Paulus Tannos, buronan kasus dugaan korupsi proyek e-KTP, sedang menjalani proses gugatan terhadap penangkapan sementara yang dilakukan di Singapura. Tannos ditangkap setelah masuk dalam Daftar Pencarian Orang (DPO) sejak 19 Oktober 2021, dan saat ini ia menguji keabsahan dari tindakan provisional arrest yang dilakukan oleh otoritas Singapura atas permintaan Indonesia.
Juru Bicara Komisi Pemberantasan Korupsi (KPK), Tessa Mahardhika Sugiarto, mengungkapkan bahwa proses hukum di Singapura berjalan mirip dengan sistem Praperadilan di Indonesia, meskipun terdapat perbedaan yang signifikan dalam sistem hukum kedua negara. “Sampai dengan saat ini di Singapura sendiri juga masih berproses, mungkin mirip seperti proses Praperadilan di Indonesia,” ungkap Tessa saat diwawancarai oleh wartawan pada Kamis (30/1/2025).
Melalui proses tersebut, Paulus Tannos berusaha menggugat keabsahan penangkapannya. Proses ini dikatakan masih berlangsung dan belum ada kepastian kapan putusan akan dikeluarkan. KPK bekerja sama dengan lembaga terkait lainnya untuk melengkapi dokumen yang diperlukan agar Tannos dapat segera dibawa pulang dan diadili di Indonesia. Tessa menjelaskan bahwa saat ini pemerintah Singapura melalui CPIB (Biro Investigasi Korupsi Singapura) telah menetapkan sejumlah persyaratan dokumen yang harus dipenuhi oleh Indonesia, melibatkan KPK, Kementerian Hukum, Polri, dan Kejaksaan.
Indonesia diberikan waktu 45 hari untuk melengkapi dokumen ekstradisi Paulus Tannos. Proses ekstradisi ini menjadi penting karena jika terlaksana, akan menjadi kasus pertama di mana ekstradisi dapat dilakukan setelah penandatanganan perjanjian ekstradisi antara Indonesia dan Singapura pada tahun 2022, serta ratifikasi yang dilakukan pada tahun 2023. Tessa menambahkan bahwa kesuksesan proses ini akan menjadi preseden penting dan benchmark untuk penanganan perkara-perkara serupa di masa depan.
Adapun kronologi kasus Paulus Tannos berkaitan erat dengan proyek e-KTP yang telah menjadi sorotan di Indonesia akibat dugaan penyimpangan dan korupsi besar-besaran. Proyek ini menyita perhatian publik dan mengakibatkan sejumlah pihak, termasuk pejabat tinggi negara, terseret dalam kasus hukum yang berkepanjangan. Dengan penangkapan Tannos, KPK berharap dapat mengungkap lebih jauh jaringan korupsi yang ada serta membawa pelaku ke pengadilan untuk mempertanggungjawabkan tindakan mereka.
Keputusan mengenai hapa yang akan terjadi terhadap Paulo Tannos kini menunggu proses hukum yang berlangsung di Singapura. Masyarakat Indonesia, khususnya mereka yang mengikuti kasus ini, berharap agar keadilan dapat terwujud dan proses hukum dapat berjalan transparan.
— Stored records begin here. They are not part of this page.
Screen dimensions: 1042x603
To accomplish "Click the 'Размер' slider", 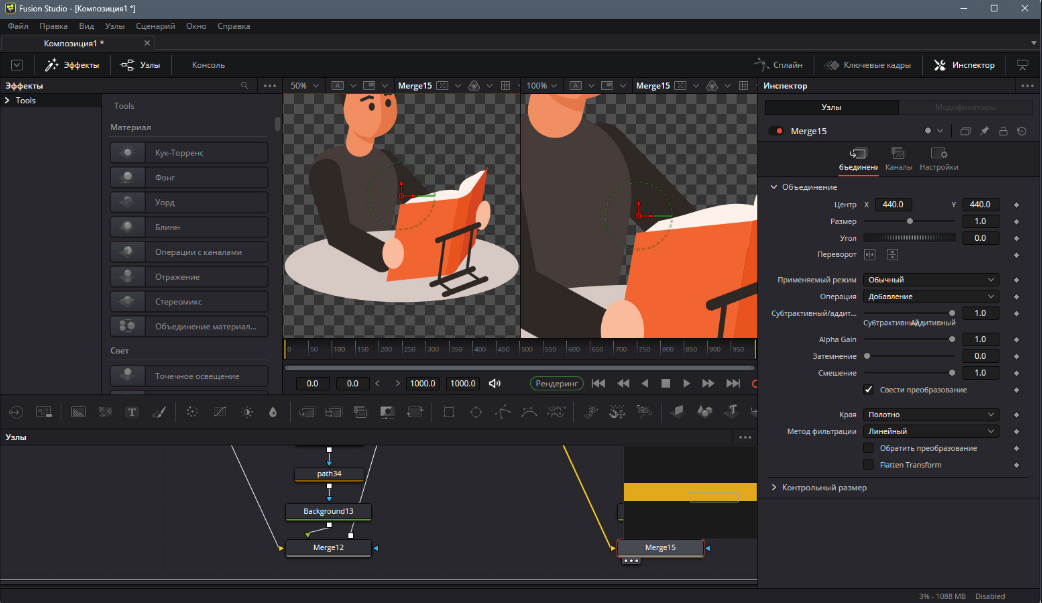I will pyautogui.click(x=909, y=221).
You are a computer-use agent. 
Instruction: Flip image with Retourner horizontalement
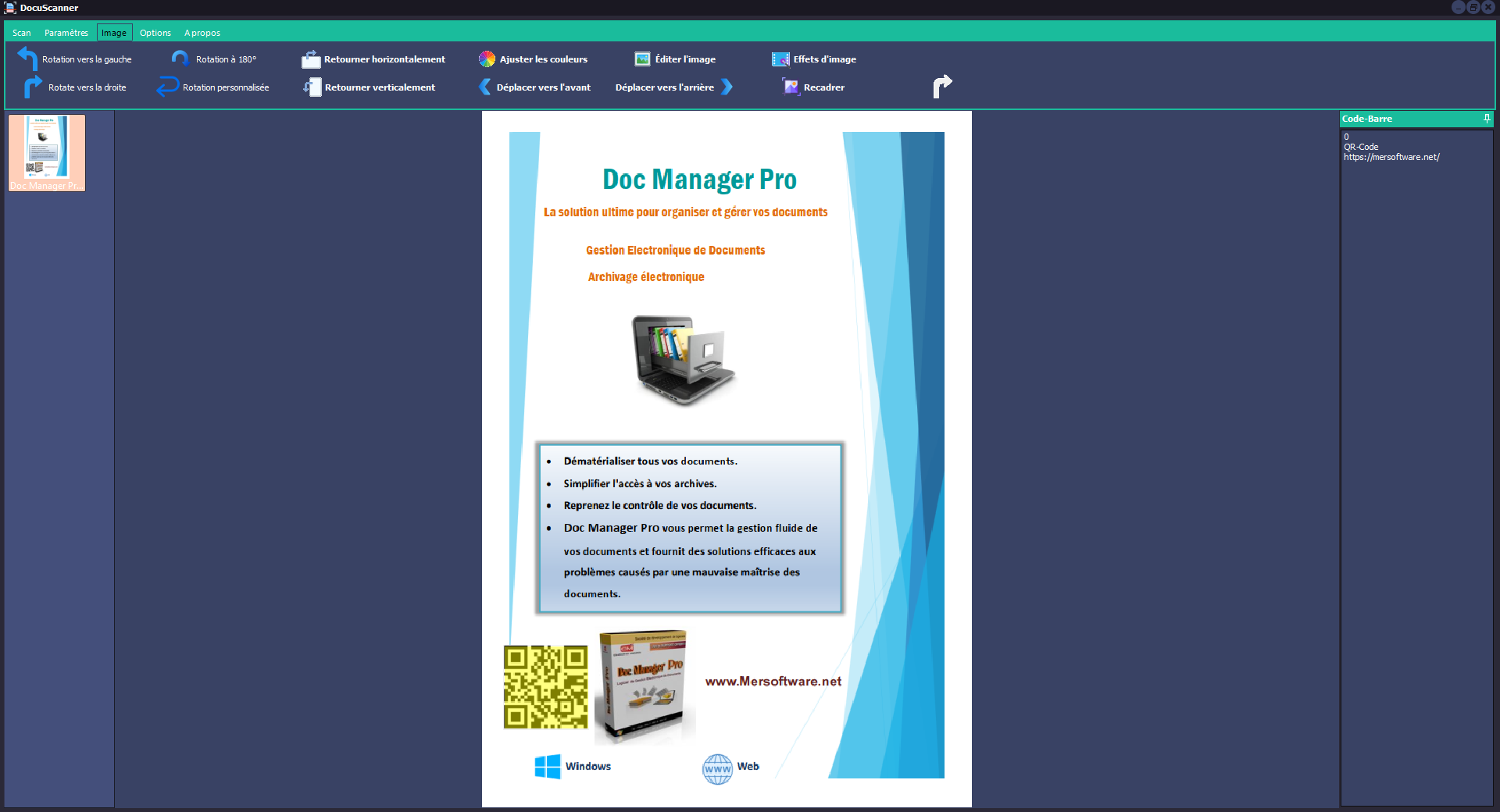312,59

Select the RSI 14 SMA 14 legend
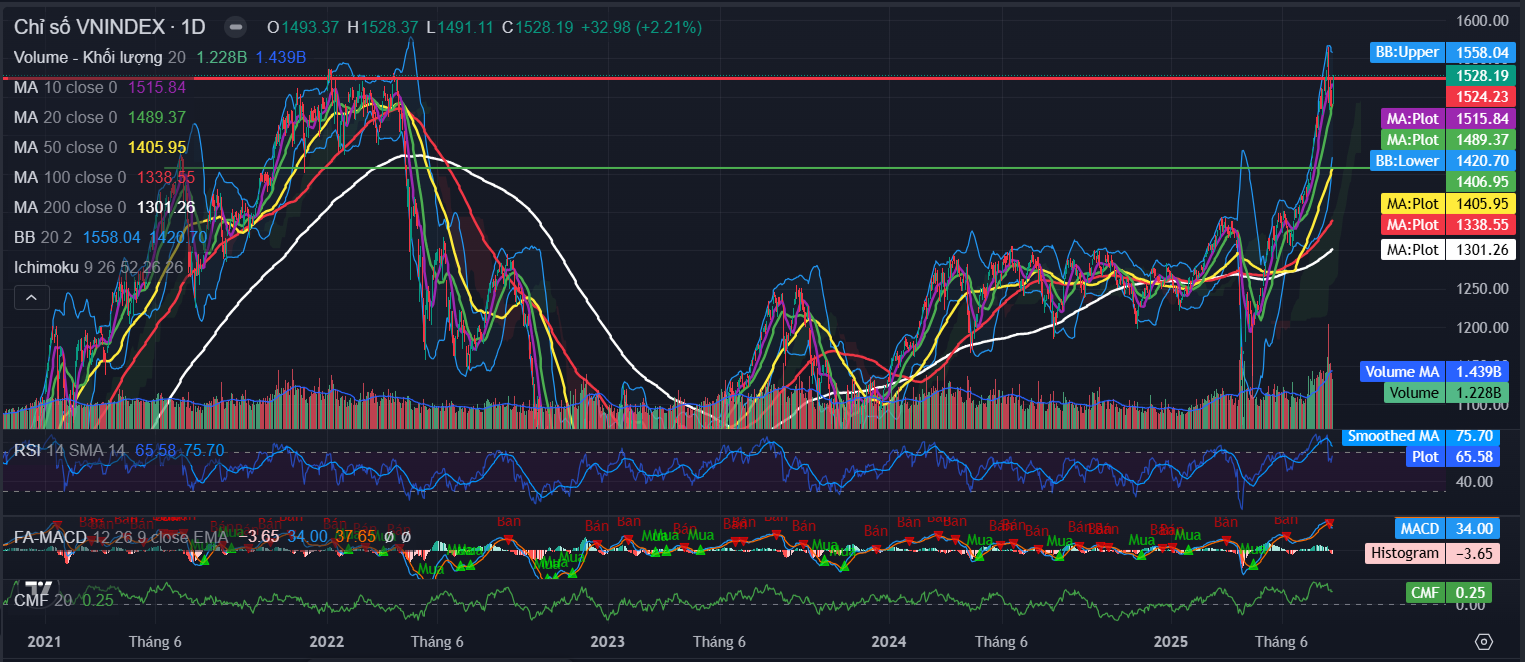[x=68, y=450]
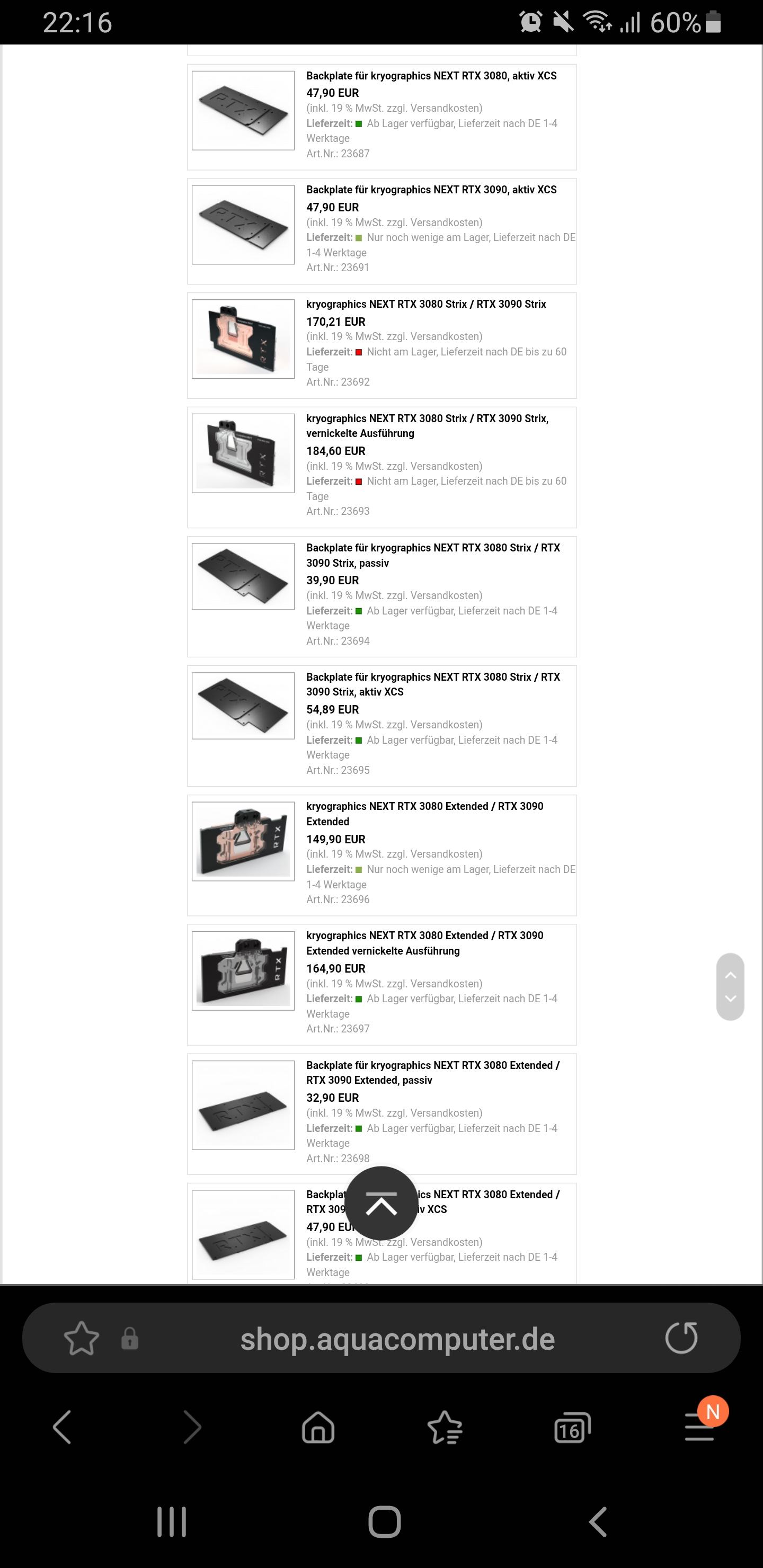Open Backplate RTX 3090 aktiv XCS link
This screenshot has height=1568, width=763.
431,189
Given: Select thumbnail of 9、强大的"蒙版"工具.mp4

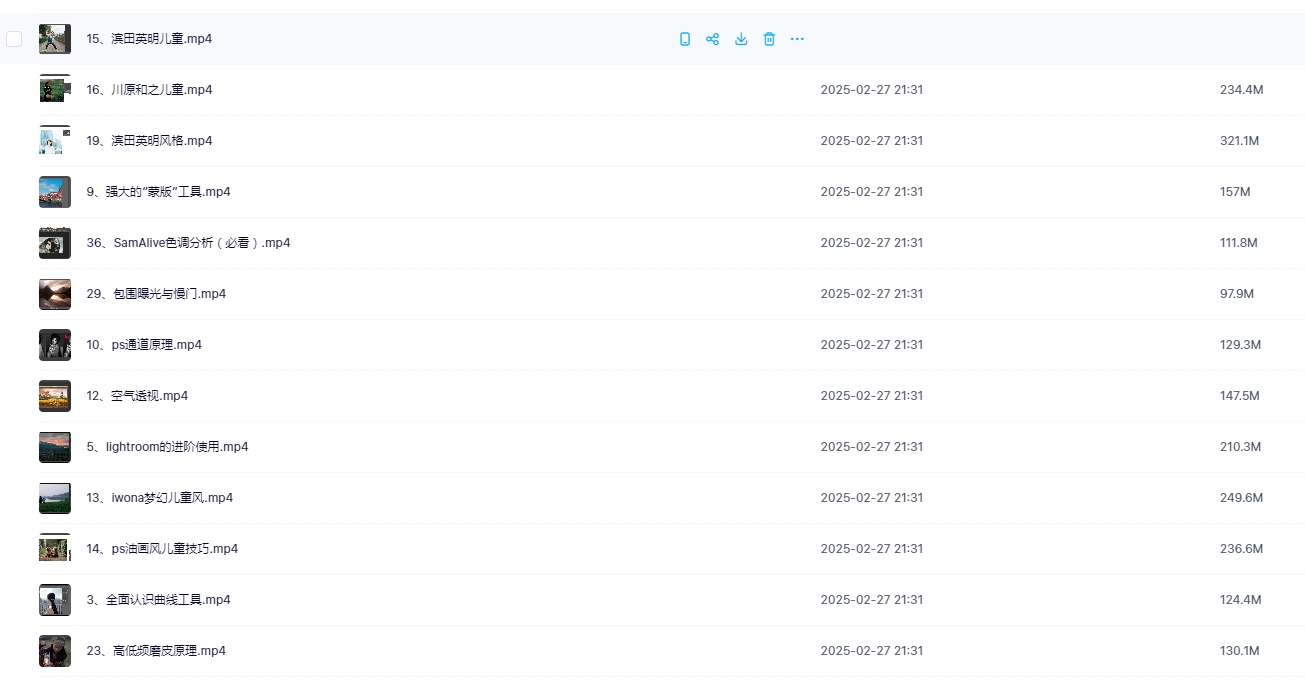Looking at the screenshot, I should tap(54, 192).
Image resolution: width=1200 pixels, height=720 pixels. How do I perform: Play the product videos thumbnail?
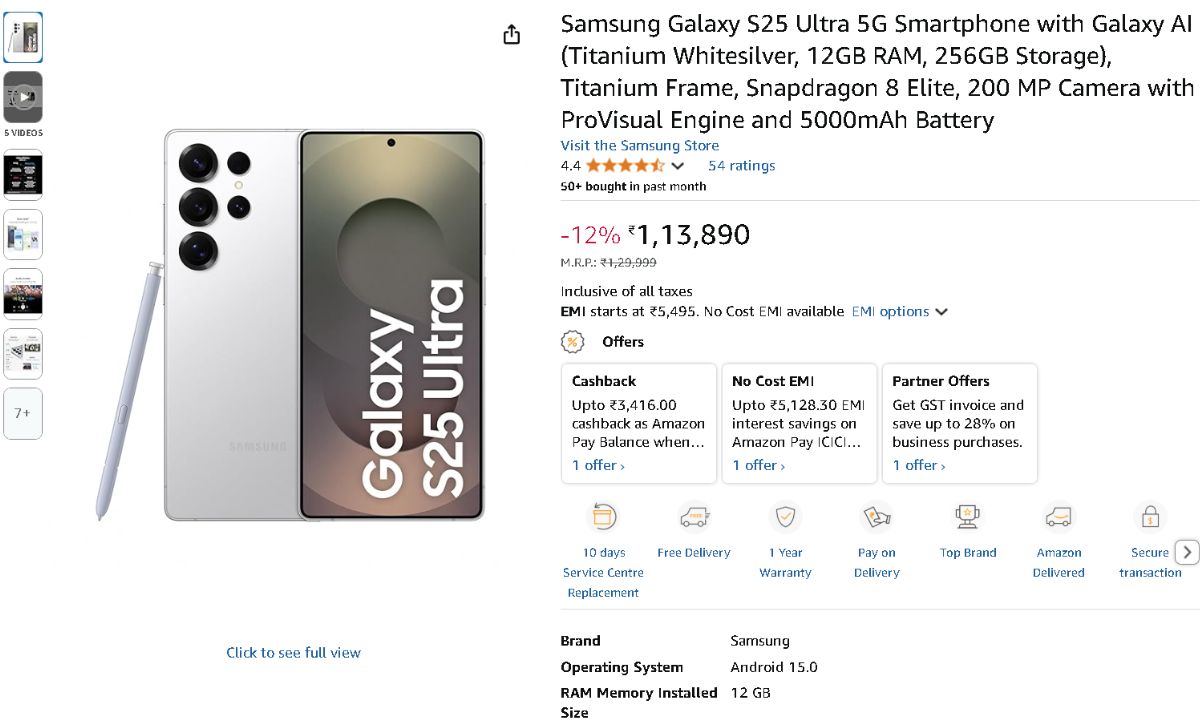(23, 97)
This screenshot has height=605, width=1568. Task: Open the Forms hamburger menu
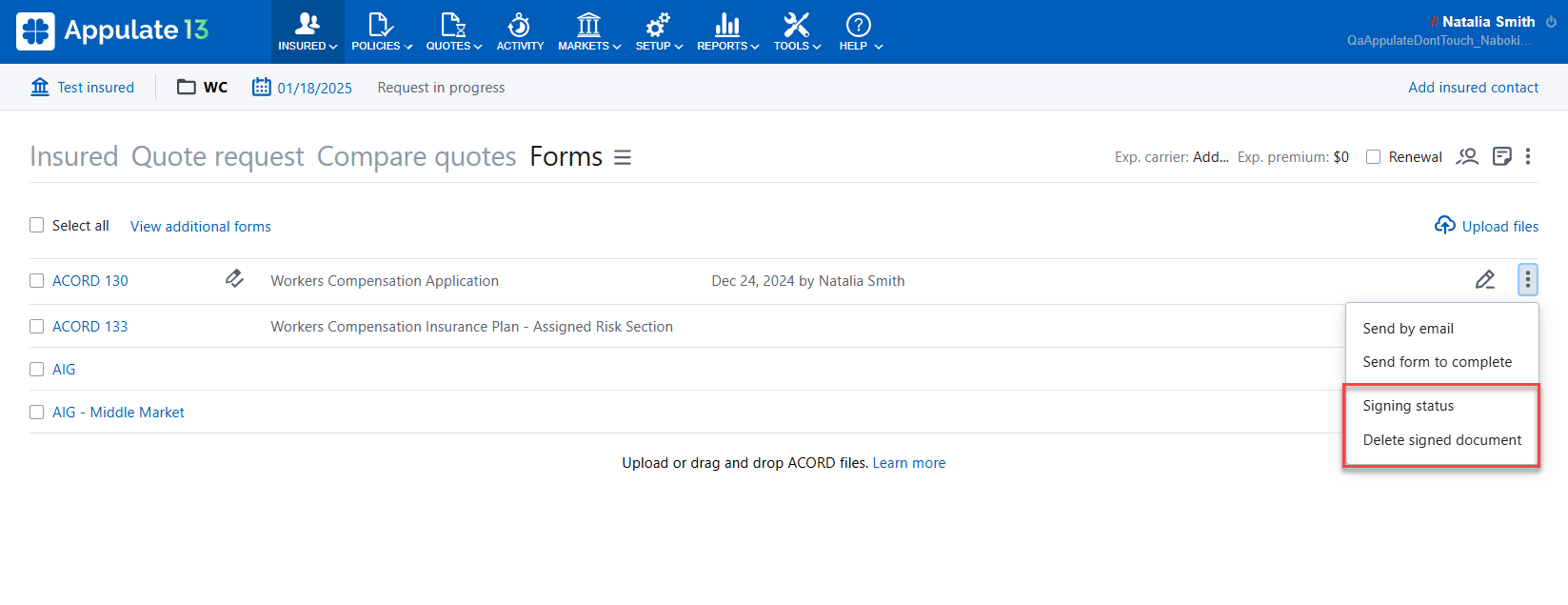point(623,157)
Situasi ini juga menunjukkan betapa pentingnya kerja sama internasional dalam penanganan kasus korupsi, di mana Indonesia harus memenuhi segala persyaratan yang diperlukan agar dapat membawa Tannos ke pengadilan dalam negeri. Pihak KPK, bersama dengan berbagai kementerian dan lembaga, terlihat berkomitmen untuk memenuhi semua kriteria yang ditetapkan oleh Singapura demi kelancaran proses ekstradisi.
Dengan adanya langkah-langkah yang sedang diambil ini, diharapkan dapat memperkuat peran KPK dalam memberantas korupsi, sekaligus menjadikan ekstradisi sebagai alat yang efektif untuk menegakkan hukum di luar negeri bagi pelaku kejahatan yang melarikan diri. Para pengamat hukum juga menyatakan bahwa keberhasilan ekstradisi Paulus Tannos akan menjadi awal yang baik bagi penegakan hukum di Indonesia, terutama dalam kasus-kasus korupsi besar di masa mendatang.